T-cadherin is a novel regulator of pericyte function during angiogenesis

• Published in: American Journal of Physiology: Cell Physiology Vol. 324; no. 4; pp. C821 - C836
• Main Authors: Dasen, Boris, Pigeot, Sebastien, Born, Gordian Manfred, Verrier, Sophie, Rivero, Olga, Dittrich, Petra S, Martin, Ivan, Filippova, Maria
• Format: Journal Article
• Language: English
• Published: United States American Physiological Society 01.04.2023
• Subjects: Actin; AKT protein; Angiogenesis; Cadherins; Cadherins - genetics; Cadherins - metabolism; Calcium; Cardiovascular diseases; Cell adhesion molecules; Cell differentiation; Cell interactions; Cell proliferation; Collagen; Cyclin D1; Cytoskeleton; Endothelial cells; Endothelial Cells - metabolism; Glycosylphosphatidylinositol; Humans; Immunofluorescence; Intracellular signalling; Metalloproteinase; Morphogenesis; N-Cadherin; Neovascularization, Physiologic; Pericytes; Pericytes - metabolism; Phosphatidylinositol; Smooth muscle; T-cadherin; endothelial cells; cadherins; angiogenesis; pericytes; vessel-on-a-chip
• ISSN: 0363-6143; 1522-1563
• DOI: 10.1152/ajpcell.00326.2022

Pericytes are mural cells that play an important role in regulation of angiogenesis and endothelial function.

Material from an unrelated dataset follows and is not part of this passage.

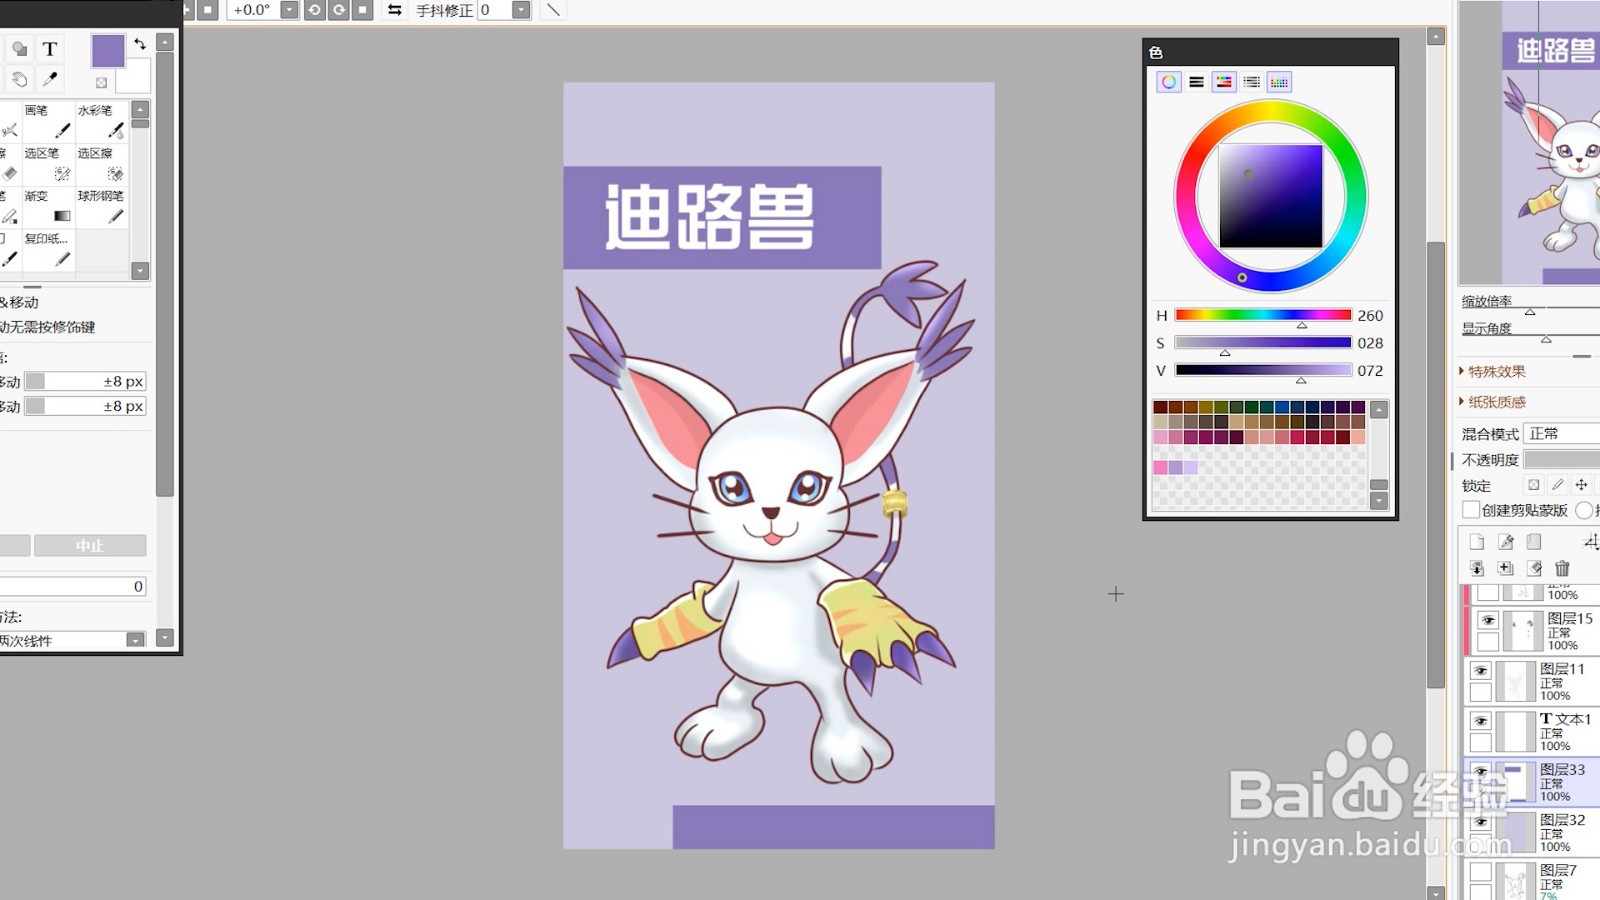Click the delete layer trash icon
Image resolution: width=1600 pixels, height=900 pixels.
tap(1563, 568)
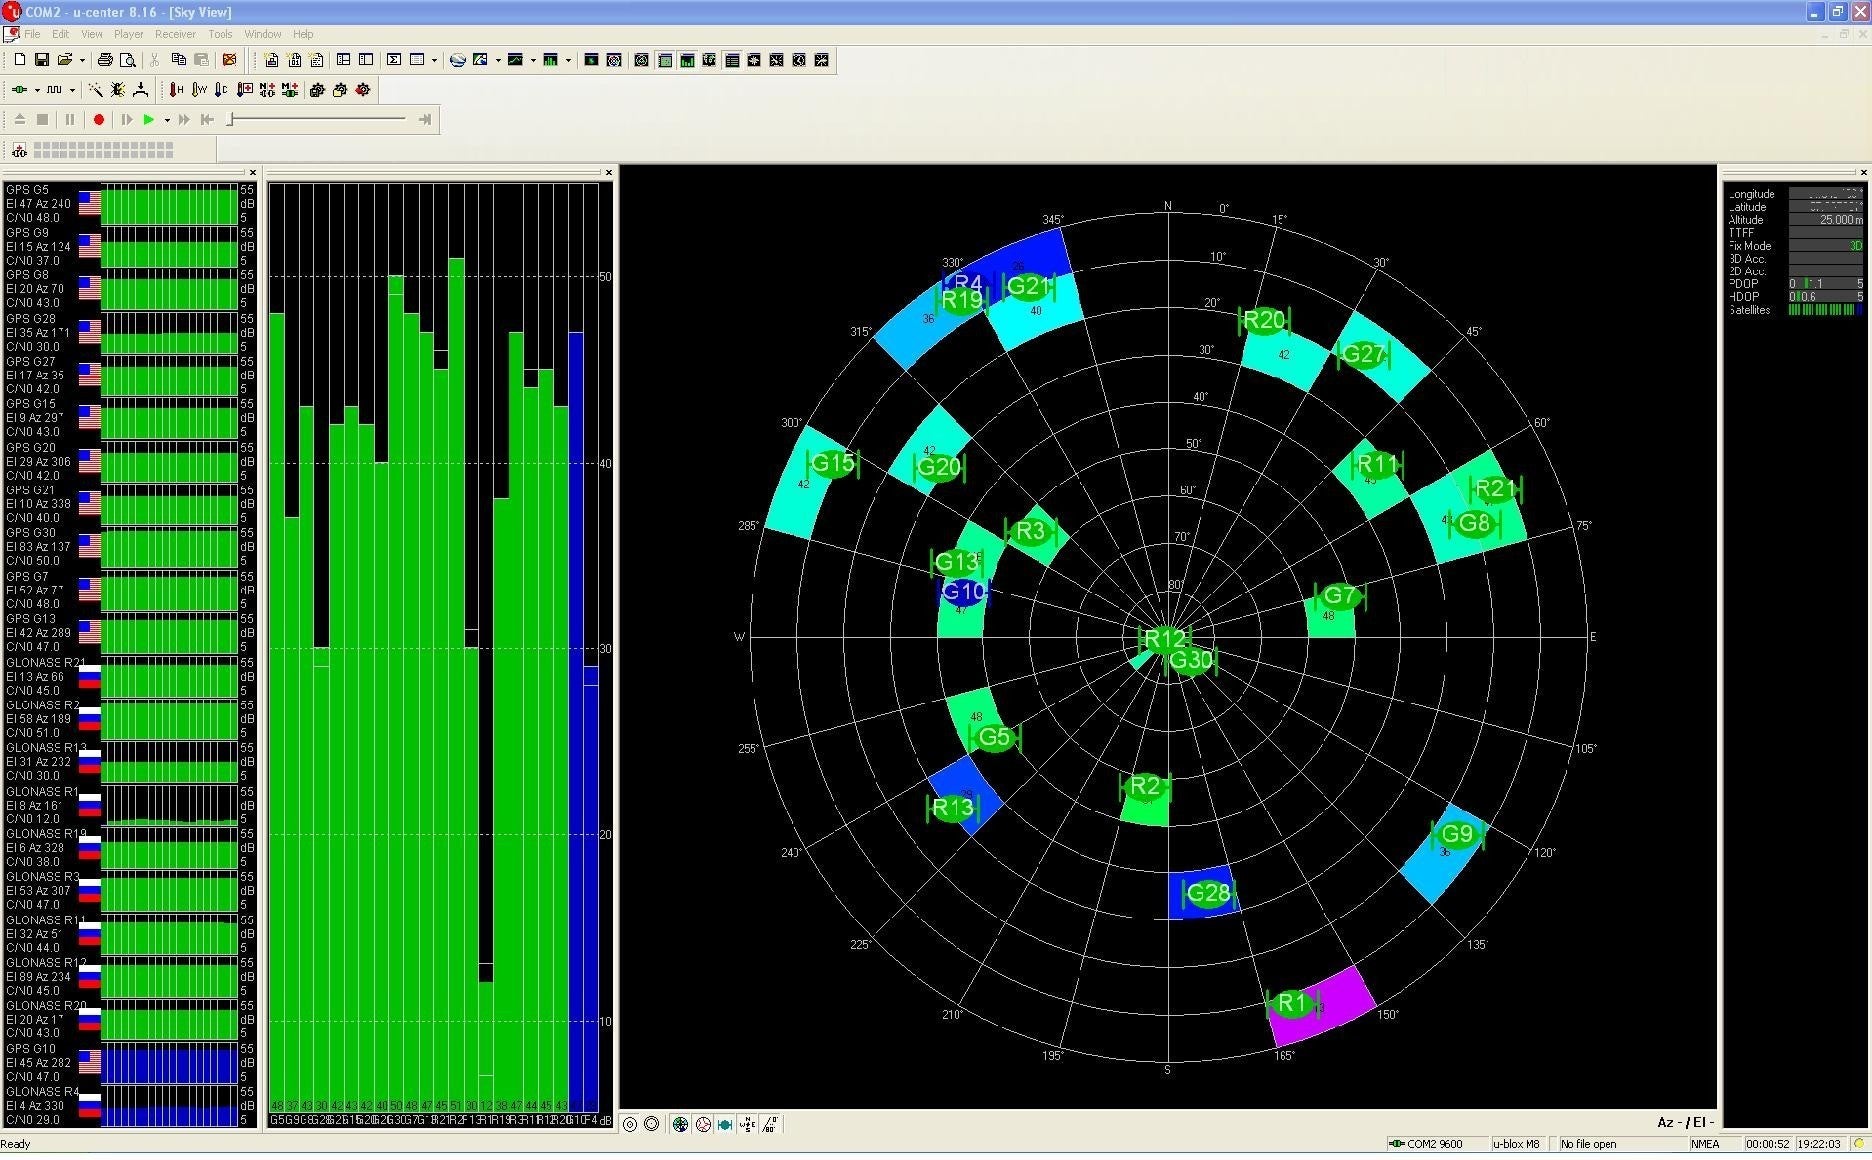
Task: Close the satellite signal list panel
Action: point(253,172)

Cadherins are a superfamily of adhesion molecules mediating Ca -dependent homophilic cell-cell interactions that control morphogenesis and tissue remodeling. To date, classical N-cadherin is the only cadherin described on pericytes. Here, we demonstrate that pericytes also express T-cadherin (H-cadherin, CDH13), an atypical glycosyl-phosphatidylinositol (GPI)-anchored member of the superfamily that has previously been implicated in regulation of neurite guidance, endothelial angiogenic behavior, and smooth muscle cell differentiation and progression of cardiovascular disease. The aim of the study was to investigate T-cadherin function in pericytes. Expression of T-cadherin in pericytes from different tissues was performed by immunofluorescence analysis. Using lentivirus-mediated gain-of-function and loss-of-function in cultured human pericytes, we demonstrate that T-cadherin regulates pericyte proliferation, migration, invasion, and interactions with endothelial cells during angiogenesis in vitro and in vivo. T-cadherin effects are associated with the reorganization of the cytoskeleton, modulation of cyclin D1, α-smooth muscle actin (αSMA), integrin β3, metalloprotease MMP1, and collagen expression levels, and involve Akt/GSK3β and ROCK intracellular signaling pathways. We also report the development of a novel multiwell 3-D microchannel slide for easy analysis of sprouting angiogenesis from a bioengineered microvessel in vitro. In conclusion, our data identify T-cadherin as a novel regulator of pericyte function and support that it is required for pericyte proliferation and invasion during active phase of angiogenesis, while T-cadherin loss shifts pericytes toward the myofibroblast state rendering them unable to control endothelial angiogenic behavior.